**Input data:**
---*---

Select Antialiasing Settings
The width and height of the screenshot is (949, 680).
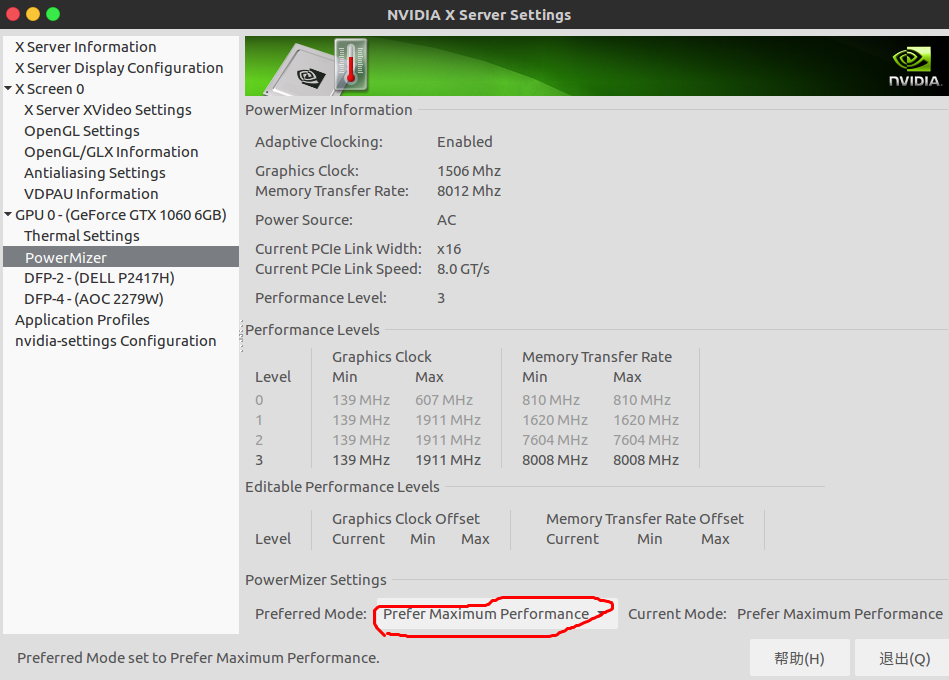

---*---

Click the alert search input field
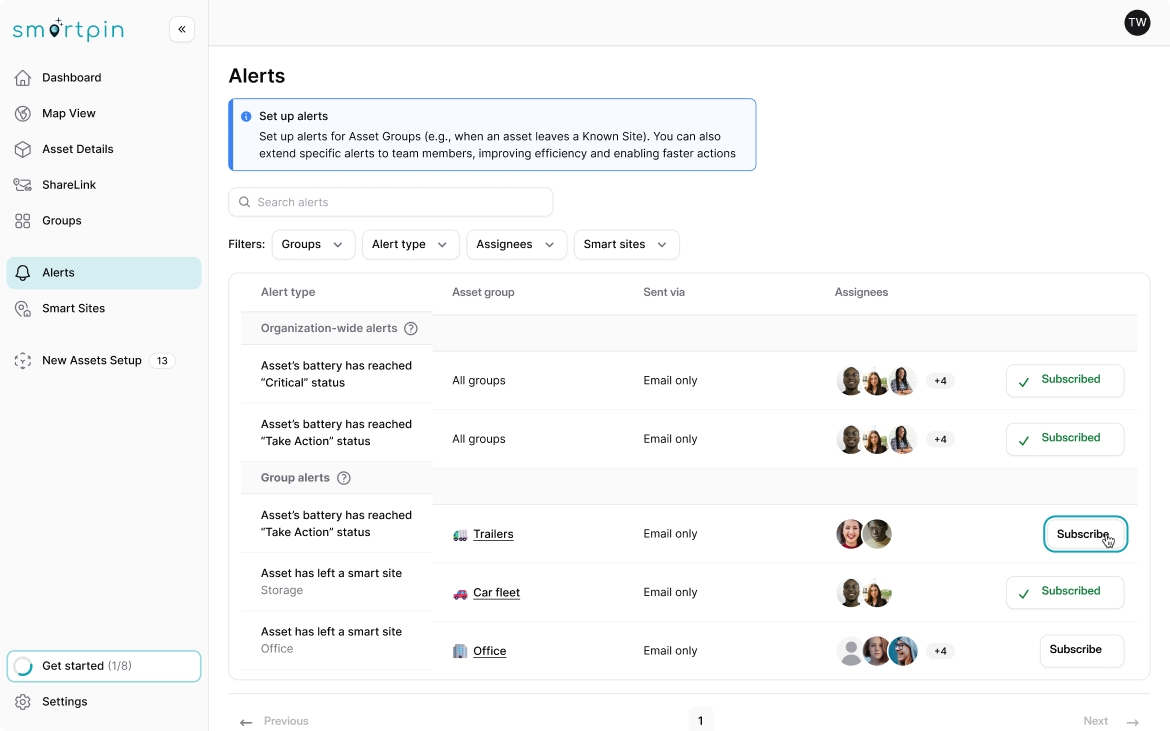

---*---

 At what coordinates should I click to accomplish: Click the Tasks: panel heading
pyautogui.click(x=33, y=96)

---*---

**Problem:** In the listing above, start at the line with "Select Antialiasing Settings", go on through the line with "The width and", and copy each of those lines exactly; leave out all the rest.

**Result for this exercise:**
Select Antialiasing Settings
The width and height of the screenshot is (949, 680).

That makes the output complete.